Exercise directions:
Update the lines from the one containing "Task: Select the pan move-arrows tool" through the one containing "Looking at the screenshot, I should 163,2533." by replacing "shortcode" with "embed code", and return only those lines with nothing else changed.

Input records:
>> start
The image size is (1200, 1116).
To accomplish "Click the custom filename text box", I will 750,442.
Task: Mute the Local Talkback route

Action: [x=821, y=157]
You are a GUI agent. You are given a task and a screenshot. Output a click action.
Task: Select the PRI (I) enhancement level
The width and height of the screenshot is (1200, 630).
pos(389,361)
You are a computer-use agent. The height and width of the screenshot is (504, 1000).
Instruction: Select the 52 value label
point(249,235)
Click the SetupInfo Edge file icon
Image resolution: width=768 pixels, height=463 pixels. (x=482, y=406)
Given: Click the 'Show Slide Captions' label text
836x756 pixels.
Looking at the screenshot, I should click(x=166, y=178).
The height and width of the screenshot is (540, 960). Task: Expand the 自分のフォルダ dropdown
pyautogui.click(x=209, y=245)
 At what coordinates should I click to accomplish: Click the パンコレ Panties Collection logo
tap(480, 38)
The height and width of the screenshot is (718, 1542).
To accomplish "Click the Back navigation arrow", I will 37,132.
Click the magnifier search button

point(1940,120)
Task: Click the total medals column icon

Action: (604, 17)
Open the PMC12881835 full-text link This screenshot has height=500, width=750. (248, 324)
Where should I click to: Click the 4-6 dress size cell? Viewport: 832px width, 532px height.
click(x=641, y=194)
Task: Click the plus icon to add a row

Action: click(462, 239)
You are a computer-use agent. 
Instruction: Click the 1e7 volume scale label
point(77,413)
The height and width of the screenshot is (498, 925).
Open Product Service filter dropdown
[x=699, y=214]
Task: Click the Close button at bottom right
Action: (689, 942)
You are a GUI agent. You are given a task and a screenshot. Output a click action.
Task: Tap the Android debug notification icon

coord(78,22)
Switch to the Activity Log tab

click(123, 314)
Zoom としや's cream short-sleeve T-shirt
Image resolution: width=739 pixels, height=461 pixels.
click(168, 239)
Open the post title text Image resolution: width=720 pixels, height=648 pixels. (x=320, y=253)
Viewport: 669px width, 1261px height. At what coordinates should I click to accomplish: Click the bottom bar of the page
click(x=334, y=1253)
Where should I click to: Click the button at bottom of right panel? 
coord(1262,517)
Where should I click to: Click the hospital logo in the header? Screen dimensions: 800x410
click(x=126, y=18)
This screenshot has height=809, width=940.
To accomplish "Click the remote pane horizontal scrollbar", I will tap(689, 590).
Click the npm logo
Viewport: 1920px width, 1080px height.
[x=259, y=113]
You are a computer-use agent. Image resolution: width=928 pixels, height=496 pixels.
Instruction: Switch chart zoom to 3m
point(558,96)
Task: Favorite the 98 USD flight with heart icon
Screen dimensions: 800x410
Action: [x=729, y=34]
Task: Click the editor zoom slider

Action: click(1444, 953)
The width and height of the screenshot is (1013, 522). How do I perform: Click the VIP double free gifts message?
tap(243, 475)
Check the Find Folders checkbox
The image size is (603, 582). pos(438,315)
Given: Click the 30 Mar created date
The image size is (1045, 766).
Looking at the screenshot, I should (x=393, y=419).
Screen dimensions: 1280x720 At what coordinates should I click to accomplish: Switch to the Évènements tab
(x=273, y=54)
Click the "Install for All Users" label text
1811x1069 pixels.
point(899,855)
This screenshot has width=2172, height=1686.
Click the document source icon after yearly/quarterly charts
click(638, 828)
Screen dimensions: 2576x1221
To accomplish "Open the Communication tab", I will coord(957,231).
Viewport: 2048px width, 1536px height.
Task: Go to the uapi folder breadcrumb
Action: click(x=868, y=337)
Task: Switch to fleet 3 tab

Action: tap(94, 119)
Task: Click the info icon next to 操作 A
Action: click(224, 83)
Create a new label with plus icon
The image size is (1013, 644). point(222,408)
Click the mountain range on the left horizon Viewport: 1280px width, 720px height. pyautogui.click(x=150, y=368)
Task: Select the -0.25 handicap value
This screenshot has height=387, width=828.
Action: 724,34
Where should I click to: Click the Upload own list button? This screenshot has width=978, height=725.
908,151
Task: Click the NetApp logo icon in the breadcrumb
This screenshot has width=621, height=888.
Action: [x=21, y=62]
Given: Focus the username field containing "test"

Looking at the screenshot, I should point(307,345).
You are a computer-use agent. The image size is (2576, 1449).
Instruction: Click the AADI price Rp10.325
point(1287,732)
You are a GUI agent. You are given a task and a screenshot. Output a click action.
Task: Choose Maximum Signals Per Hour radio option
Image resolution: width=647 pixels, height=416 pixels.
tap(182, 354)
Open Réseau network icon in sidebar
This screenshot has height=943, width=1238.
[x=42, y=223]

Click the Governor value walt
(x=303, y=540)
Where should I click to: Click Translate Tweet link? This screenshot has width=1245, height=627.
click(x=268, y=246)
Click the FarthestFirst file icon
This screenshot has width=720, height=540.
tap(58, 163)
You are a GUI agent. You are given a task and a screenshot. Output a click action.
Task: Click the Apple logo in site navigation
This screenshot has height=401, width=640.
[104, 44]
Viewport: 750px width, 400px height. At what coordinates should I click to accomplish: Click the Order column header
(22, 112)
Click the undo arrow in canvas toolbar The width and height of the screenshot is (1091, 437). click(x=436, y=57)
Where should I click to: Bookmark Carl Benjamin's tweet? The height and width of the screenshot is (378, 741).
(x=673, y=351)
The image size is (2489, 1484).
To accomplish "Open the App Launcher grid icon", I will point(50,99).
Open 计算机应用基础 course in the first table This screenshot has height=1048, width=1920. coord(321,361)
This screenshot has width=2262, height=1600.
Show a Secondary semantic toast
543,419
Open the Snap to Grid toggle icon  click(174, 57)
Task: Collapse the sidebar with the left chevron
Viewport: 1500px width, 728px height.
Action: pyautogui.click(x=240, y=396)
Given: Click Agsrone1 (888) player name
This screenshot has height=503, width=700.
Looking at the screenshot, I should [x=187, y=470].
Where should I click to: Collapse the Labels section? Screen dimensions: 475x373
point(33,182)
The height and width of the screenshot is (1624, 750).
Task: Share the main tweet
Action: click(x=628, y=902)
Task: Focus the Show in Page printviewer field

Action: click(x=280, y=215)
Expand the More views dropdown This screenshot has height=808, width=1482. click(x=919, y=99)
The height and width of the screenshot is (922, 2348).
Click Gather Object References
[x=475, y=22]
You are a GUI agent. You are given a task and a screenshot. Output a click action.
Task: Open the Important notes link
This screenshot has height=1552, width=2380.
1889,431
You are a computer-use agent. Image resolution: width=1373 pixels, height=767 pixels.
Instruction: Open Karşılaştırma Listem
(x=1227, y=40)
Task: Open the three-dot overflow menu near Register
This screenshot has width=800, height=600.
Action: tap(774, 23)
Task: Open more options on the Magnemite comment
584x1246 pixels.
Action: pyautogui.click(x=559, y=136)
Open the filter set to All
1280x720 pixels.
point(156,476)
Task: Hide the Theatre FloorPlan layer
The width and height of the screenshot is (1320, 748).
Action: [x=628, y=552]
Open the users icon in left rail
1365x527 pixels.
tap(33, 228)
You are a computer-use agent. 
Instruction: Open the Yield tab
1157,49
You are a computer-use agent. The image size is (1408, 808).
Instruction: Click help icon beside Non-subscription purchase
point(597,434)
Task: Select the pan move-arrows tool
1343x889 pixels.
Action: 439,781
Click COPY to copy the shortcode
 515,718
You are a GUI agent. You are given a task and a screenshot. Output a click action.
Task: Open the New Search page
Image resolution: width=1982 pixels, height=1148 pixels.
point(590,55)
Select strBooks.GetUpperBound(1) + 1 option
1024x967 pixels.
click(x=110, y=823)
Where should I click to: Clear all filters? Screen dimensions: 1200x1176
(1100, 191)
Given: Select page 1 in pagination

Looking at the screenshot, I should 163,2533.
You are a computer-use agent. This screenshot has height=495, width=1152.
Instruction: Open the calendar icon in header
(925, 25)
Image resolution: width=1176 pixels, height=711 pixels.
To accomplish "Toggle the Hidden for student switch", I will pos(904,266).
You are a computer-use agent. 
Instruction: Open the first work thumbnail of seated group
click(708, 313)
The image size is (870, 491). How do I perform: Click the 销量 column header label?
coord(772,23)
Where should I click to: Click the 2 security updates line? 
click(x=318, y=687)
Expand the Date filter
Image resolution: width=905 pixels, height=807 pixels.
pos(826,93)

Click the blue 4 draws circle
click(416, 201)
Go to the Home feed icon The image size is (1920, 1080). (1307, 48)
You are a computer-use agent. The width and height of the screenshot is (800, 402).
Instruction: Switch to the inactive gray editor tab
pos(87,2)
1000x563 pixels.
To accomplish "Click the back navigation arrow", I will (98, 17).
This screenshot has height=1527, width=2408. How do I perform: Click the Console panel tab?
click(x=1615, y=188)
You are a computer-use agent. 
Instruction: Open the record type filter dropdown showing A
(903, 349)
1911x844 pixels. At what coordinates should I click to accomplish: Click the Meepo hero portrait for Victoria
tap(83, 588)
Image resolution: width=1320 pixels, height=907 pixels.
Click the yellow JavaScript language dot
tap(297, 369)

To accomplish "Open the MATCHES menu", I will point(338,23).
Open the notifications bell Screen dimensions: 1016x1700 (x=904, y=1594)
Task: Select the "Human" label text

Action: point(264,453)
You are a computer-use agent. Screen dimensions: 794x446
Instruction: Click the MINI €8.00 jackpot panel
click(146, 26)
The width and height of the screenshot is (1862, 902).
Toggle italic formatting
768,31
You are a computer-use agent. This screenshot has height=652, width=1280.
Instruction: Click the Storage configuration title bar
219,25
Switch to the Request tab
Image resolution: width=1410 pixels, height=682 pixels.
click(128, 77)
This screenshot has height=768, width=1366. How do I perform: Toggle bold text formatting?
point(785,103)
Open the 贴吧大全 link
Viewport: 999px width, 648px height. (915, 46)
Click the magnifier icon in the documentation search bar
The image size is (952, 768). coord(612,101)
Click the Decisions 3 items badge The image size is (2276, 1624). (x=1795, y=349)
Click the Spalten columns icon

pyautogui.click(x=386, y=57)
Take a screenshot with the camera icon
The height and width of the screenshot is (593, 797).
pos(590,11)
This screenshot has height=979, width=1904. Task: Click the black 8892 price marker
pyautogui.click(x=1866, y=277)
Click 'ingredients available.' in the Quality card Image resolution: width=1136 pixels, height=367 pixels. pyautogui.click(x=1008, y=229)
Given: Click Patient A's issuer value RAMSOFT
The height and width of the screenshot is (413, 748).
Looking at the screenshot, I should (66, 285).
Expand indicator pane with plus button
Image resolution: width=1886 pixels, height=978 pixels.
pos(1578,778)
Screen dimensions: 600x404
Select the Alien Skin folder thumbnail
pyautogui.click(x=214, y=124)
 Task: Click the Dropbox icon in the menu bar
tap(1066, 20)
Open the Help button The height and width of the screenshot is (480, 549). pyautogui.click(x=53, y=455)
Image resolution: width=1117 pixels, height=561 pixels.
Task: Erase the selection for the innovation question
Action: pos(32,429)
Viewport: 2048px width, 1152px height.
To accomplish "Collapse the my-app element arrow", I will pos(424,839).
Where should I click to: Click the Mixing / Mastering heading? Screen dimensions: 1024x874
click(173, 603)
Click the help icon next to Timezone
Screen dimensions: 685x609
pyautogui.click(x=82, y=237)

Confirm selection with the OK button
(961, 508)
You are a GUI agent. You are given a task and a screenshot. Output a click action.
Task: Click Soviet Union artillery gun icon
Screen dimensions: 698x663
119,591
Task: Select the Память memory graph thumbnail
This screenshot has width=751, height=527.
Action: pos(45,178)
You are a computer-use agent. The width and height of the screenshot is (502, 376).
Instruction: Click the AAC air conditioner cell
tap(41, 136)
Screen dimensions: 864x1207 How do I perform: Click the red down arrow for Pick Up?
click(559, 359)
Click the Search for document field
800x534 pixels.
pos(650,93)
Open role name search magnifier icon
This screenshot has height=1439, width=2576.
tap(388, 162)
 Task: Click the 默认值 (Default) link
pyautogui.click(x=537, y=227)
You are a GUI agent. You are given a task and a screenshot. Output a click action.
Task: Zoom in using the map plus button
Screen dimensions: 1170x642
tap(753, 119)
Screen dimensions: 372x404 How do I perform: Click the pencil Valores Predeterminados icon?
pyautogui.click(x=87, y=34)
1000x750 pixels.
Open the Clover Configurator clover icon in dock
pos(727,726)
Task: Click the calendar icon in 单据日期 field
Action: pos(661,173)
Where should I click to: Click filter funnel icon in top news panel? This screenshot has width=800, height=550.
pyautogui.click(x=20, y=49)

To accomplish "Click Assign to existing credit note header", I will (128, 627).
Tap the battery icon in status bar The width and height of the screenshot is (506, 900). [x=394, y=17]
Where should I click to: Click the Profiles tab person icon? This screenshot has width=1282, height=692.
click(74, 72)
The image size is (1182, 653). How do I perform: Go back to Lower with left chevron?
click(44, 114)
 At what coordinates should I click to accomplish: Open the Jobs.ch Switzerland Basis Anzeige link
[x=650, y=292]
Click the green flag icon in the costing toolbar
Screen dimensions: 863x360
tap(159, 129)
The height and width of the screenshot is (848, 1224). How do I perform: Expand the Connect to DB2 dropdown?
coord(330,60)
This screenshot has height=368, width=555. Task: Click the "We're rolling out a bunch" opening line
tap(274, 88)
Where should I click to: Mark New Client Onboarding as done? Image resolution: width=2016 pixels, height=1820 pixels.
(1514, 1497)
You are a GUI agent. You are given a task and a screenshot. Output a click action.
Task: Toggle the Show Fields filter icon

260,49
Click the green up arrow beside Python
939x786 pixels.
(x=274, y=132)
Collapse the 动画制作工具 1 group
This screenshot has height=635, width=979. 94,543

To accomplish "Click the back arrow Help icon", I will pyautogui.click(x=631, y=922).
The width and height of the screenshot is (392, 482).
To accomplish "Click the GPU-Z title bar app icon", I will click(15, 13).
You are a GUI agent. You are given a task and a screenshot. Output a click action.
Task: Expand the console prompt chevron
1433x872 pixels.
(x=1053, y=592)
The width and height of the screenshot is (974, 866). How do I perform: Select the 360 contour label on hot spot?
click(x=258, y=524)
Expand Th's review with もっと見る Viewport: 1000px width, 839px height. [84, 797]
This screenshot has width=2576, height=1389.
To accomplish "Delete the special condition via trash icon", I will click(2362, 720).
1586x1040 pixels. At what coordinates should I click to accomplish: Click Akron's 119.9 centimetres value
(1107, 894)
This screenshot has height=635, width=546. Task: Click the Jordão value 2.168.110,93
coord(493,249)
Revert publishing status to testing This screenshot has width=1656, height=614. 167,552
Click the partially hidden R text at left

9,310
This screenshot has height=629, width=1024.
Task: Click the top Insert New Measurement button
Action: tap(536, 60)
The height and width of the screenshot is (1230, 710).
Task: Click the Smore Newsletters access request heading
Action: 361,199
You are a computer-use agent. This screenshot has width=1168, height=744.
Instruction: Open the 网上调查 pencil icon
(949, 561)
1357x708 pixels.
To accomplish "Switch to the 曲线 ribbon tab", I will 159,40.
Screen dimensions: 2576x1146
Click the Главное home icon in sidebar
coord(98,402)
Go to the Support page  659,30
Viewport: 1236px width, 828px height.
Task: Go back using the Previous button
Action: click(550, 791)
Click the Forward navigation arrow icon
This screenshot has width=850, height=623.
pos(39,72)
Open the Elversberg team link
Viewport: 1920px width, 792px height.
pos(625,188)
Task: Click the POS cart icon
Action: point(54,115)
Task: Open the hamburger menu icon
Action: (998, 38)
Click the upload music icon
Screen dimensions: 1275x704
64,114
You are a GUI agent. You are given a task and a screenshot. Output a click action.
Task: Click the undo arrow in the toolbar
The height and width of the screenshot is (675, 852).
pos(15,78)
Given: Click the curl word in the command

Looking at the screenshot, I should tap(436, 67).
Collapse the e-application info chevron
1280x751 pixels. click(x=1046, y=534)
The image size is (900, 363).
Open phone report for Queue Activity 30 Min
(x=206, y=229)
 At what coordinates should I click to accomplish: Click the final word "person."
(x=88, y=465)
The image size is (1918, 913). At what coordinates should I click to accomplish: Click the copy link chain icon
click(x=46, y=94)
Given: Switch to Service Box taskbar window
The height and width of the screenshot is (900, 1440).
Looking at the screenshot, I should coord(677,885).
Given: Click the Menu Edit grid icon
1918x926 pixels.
>> end
Written answer:
Task: Select the pan move-arrows tool
1343x889 pixels.
Action: 439,781
Click COPY to copy the embed code
 515,718
You are a GUI agent. You are given a task and a screenshot. Output a click action.
Task: Open the New Search page
Image resolution: width=1982 pixels, height=1148 pixels.
point(590,55)
Select strBooks.GetUpperBound(1) + 1 option
1024x967 pixels.
click(x=110, y=823)
Where should I click to: Clear all filters? Screen dimensions: 1200x1176
(1100, 191)
Given: Select page 1 in pagination

Looking at the screenshot, I should 163,2533.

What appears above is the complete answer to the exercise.